Depends on the representation of the string.
Once upon a time, we had simple string representations (e.g., ASCII) in which all the character codes took up a single unit of space in the string (8 bits ignoring the topmost).
[There were earlier string representations of 6 and 9 bits, but they had the same property
of being fixed-sized units).
Handling non-English langauges (Eastern Europe, Asia,...) caused people to propose various kinds of so-called "double-byte character strings" (DBCS), in which common charcters occupied a single unit, (pretty much the same set as the ASCII characters) now almost universally 8 bits, but the other characters are encoded as two bytes, the first of which occupies part of the 8 bits space which ASCII doesn't need, and a second byte, provding a character encoding scheme that has ~~ 15 bit characters.
Tearing apart such strings is messy because the routine that does so has to understand the exact DBCS encoding scheme, and pick up 1 or 2 bytes at a time in accordance.
Along came Unicode, to solve the problem by providing 16 bit characters. Most modern progamming languages (Java, C#) provide those 16 bit characters as the basis of their string representations. Life got a lot easier (if we ignore the fact that even 16 bit unicode sometimes allows two sequential charcters to be composed to form what amounts to another characater already defined in the set).

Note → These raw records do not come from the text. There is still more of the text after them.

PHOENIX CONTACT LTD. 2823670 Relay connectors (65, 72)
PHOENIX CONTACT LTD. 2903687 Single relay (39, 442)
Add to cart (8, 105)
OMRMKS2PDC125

The committee that enhances Unicode, however, couldn't resist, and extended Unicode beyond the 16 bits. We're now stuck back with the dumb DBCS scheme (actually worse, some take several bytes, IIRC) that Unicode was supposed to fix. So, to process strings in those
modern langauges, you again have to understand when a byte represents a single characater, and when it represents a lead-in to a multi character sequence.
If you're lucky, the string you have is composed only of 16 bit single characters in Unicode. If not, you'll need to consult your Unicode manual and pray that you have a Unicode string management library to help you do this right.
This last bit is such a colossal hassle, that a lot of coders punt and stick with Unicode-as-single-wide characters. Works in Europe. Not recommended in Asia.